Top of Supplied material
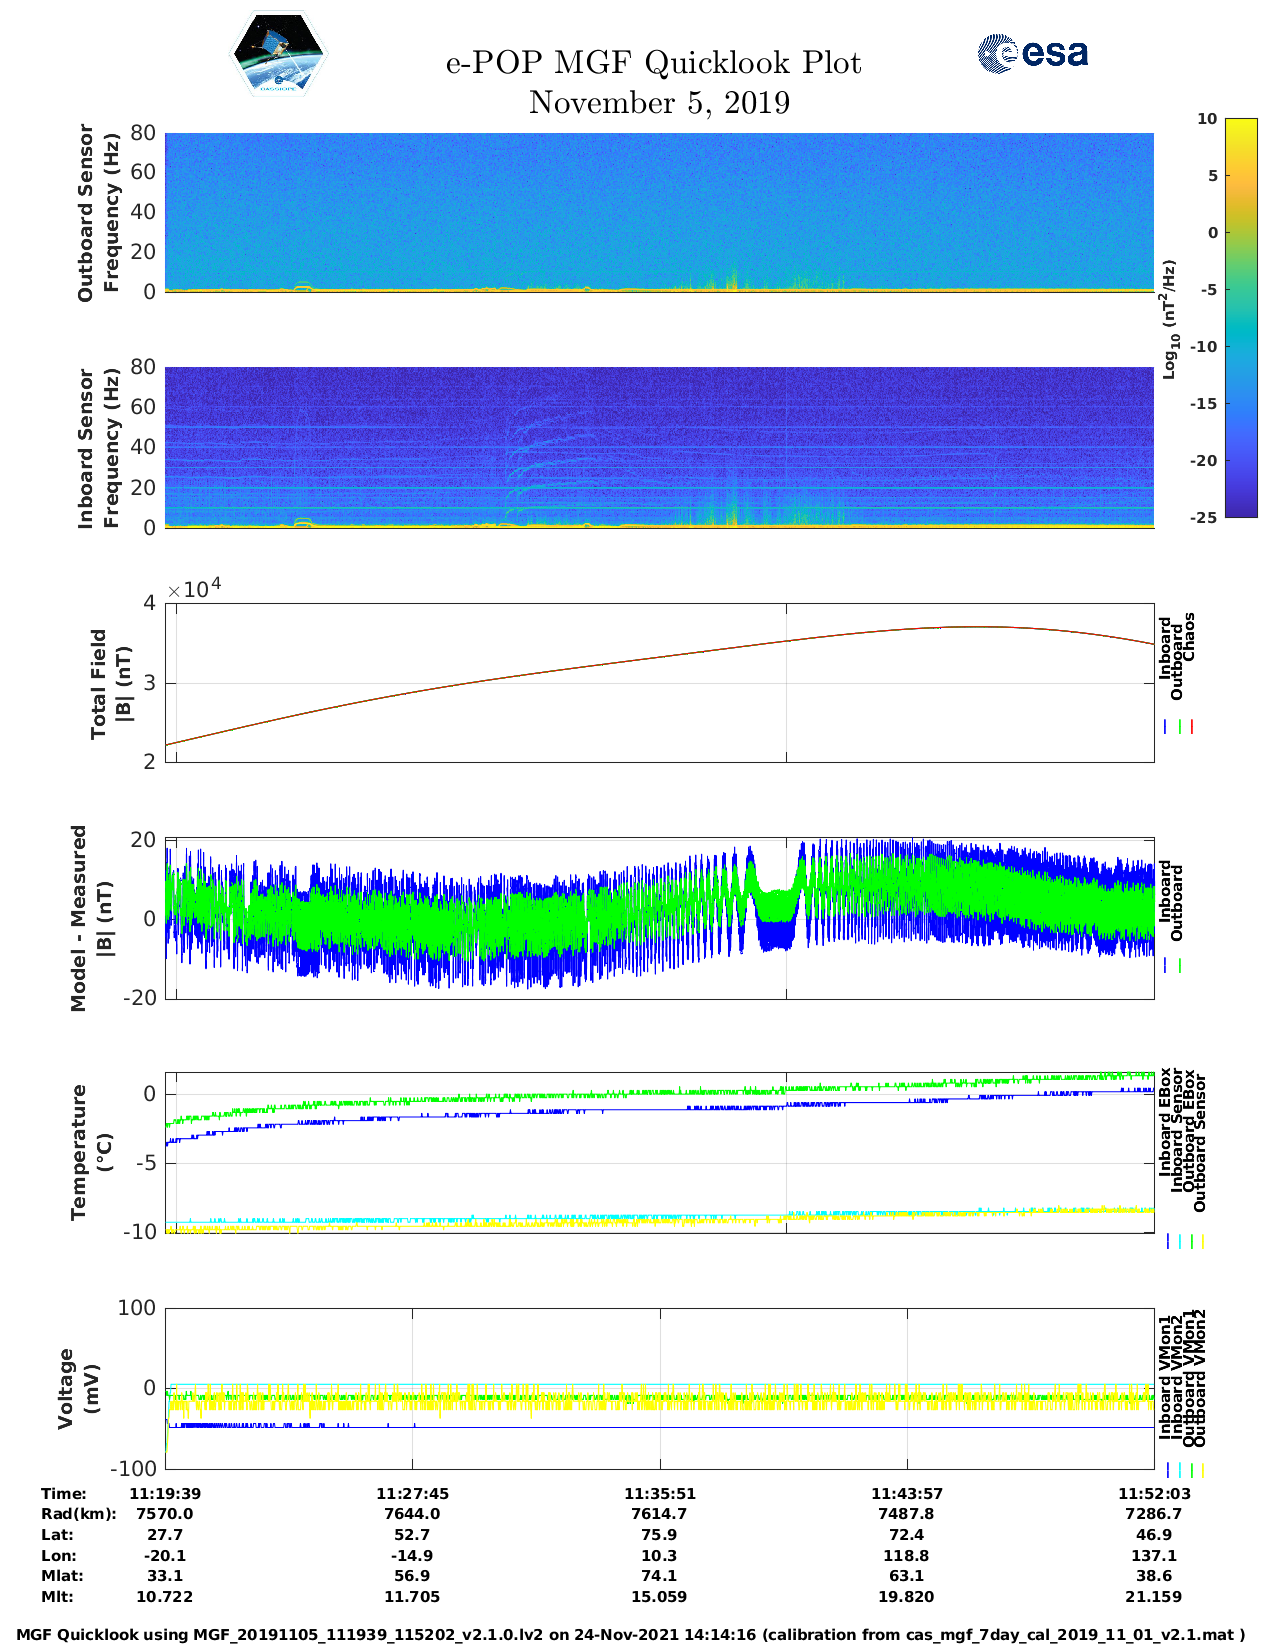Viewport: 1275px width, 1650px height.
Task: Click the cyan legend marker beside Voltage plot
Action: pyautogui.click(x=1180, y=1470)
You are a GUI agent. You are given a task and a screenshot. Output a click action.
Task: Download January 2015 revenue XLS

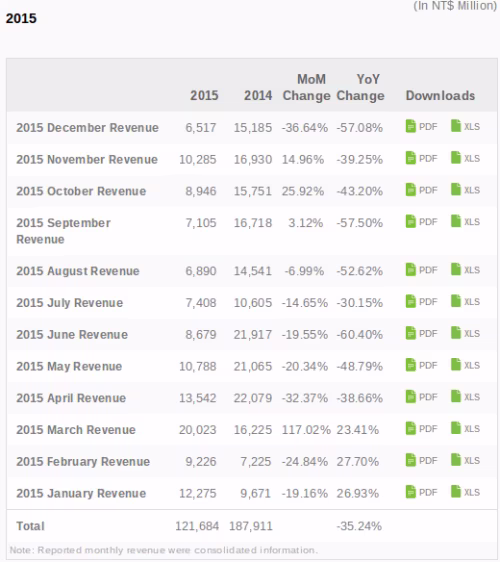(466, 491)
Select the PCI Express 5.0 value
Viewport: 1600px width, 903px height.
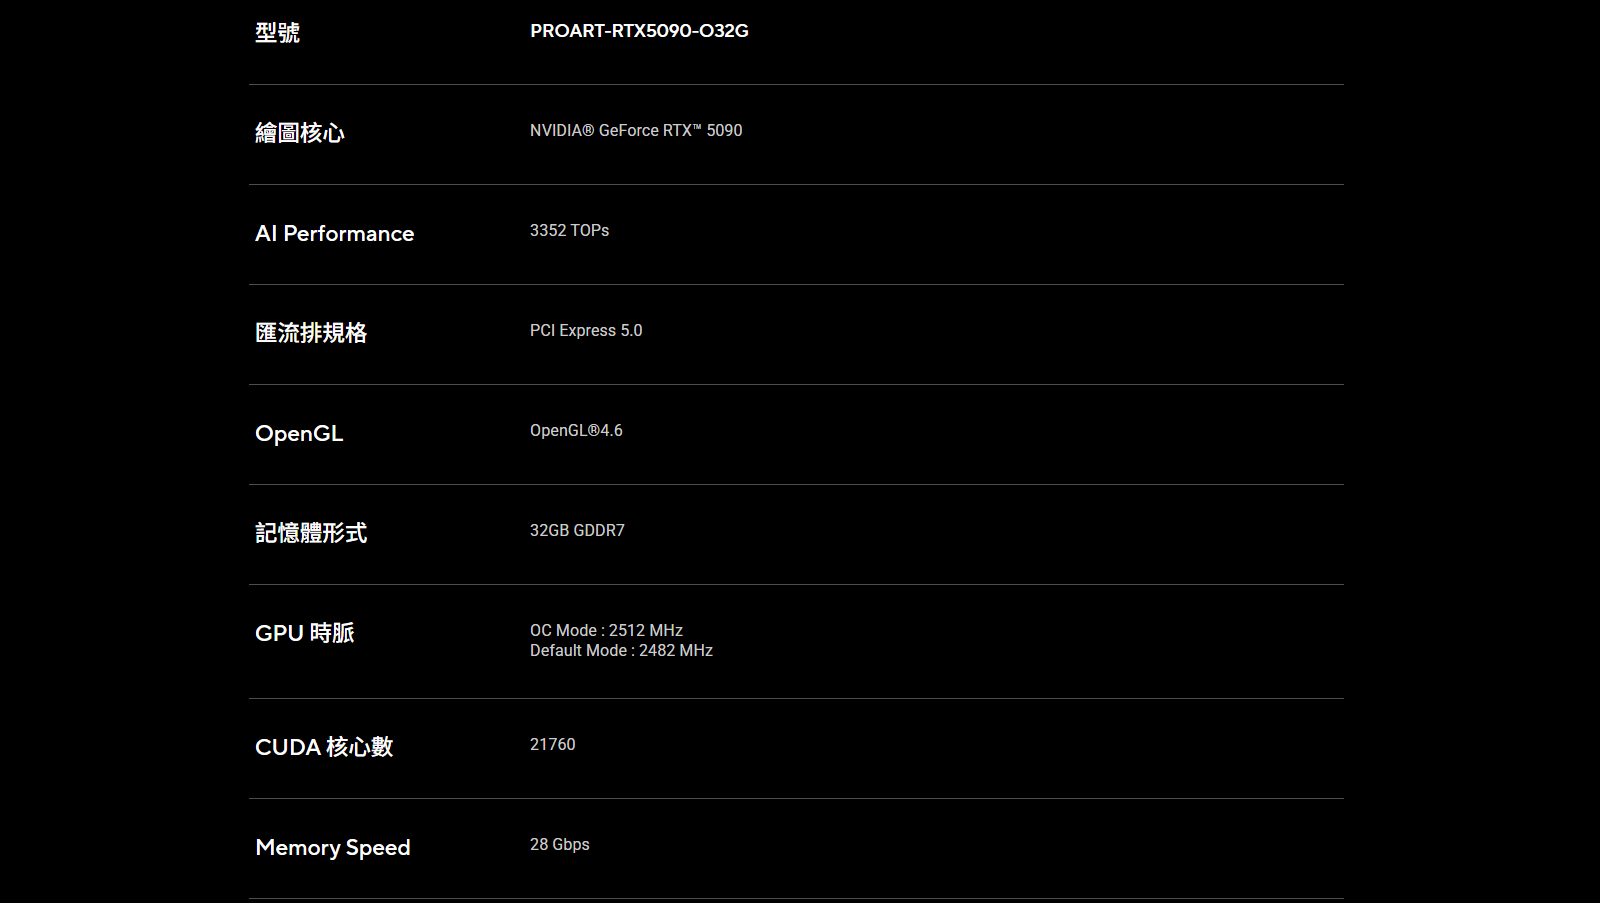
Bottom of Supplied material
● **Activity**
Exact lines, nothing more: output the one with "Select the PCI Express 5.0 value" and every later line through the end of the data, skipping pictures.

● **Solution for this problem**
Select the PCI Express 5.0 value
Viewport: 1600px width, 903px height.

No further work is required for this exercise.